# WHAT THE EXERCISE ASKS:
In the data below, find each line that contains the word "pane" and copy it.

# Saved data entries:

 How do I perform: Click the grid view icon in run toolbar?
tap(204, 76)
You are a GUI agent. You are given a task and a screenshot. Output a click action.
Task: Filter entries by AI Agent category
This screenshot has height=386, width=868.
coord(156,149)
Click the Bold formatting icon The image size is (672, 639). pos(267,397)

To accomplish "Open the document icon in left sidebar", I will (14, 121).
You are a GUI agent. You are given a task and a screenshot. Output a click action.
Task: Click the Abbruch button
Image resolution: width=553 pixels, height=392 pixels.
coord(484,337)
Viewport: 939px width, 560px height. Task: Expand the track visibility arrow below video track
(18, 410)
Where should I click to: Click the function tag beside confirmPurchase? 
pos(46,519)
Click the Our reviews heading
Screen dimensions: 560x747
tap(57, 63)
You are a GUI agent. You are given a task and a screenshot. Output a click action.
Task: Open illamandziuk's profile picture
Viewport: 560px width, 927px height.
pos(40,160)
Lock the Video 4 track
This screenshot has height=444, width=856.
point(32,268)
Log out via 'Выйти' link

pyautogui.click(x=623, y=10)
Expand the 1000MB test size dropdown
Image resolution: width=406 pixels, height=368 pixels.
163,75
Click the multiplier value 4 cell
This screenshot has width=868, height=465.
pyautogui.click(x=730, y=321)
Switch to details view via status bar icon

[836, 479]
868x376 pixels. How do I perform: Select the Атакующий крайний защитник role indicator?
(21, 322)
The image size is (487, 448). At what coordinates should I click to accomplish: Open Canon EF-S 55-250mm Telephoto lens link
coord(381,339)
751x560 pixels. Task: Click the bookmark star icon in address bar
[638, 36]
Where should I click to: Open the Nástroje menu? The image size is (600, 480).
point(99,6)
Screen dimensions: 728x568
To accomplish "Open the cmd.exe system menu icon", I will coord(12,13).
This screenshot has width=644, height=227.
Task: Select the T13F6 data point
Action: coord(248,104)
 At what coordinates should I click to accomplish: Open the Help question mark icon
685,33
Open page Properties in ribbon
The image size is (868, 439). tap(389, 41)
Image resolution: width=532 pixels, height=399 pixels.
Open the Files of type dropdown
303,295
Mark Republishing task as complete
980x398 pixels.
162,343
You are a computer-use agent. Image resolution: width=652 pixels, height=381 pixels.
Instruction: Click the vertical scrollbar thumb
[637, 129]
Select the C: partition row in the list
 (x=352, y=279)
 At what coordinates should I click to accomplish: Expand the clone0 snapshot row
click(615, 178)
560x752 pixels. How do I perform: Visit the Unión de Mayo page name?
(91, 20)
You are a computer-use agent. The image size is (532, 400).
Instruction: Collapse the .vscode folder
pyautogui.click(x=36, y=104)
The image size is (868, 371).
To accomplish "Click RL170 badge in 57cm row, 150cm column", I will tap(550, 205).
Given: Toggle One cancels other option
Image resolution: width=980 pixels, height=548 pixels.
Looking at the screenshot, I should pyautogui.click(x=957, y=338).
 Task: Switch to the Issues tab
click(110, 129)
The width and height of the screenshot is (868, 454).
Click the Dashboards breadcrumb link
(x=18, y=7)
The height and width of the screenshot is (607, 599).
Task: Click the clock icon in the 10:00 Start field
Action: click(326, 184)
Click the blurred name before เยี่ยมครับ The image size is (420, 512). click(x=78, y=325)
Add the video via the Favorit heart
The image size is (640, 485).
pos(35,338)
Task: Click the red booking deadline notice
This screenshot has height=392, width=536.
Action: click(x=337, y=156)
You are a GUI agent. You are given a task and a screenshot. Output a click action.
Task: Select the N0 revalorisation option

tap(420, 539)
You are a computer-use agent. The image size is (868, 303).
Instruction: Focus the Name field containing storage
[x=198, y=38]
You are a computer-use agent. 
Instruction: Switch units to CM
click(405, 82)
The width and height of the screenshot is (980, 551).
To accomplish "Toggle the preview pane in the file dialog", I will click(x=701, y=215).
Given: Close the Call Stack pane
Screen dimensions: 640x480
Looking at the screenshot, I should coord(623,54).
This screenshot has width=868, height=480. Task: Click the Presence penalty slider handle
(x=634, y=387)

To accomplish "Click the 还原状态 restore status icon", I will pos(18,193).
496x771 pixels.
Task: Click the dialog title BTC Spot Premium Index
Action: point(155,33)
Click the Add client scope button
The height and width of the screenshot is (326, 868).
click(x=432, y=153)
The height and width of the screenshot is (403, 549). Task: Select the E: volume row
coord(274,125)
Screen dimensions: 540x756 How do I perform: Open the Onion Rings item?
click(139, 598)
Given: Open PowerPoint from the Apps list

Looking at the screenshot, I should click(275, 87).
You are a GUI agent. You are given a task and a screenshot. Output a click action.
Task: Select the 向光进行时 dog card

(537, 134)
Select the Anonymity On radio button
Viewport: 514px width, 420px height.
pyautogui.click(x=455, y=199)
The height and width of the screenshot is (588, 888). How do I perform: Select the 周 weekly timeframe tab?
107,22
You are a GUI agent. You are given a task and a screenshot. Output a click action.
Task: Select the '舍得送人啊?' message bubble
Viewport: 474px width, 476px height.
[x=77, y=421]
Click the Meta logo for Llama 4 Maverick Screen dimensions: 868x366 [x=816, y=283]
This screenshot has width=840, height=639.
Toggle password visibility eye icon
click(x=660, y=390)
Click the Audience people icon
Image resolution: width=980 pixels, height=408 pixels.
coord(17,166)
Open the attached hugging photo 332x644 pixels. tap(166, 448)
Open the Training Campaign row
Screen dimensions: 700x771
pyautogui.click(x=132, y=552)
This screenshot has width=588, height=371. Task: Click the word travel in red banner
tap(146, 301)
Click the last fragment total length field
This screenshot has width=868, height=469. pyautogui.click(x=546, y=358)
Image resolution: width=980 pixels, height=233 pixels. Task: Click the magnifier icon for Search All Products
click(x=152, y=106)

# WRITTEN REPLY:
To accomplish "Toggle the preview pane in the file dialog", I will click(x=701, y=215).
Given: Close the Call Stack pane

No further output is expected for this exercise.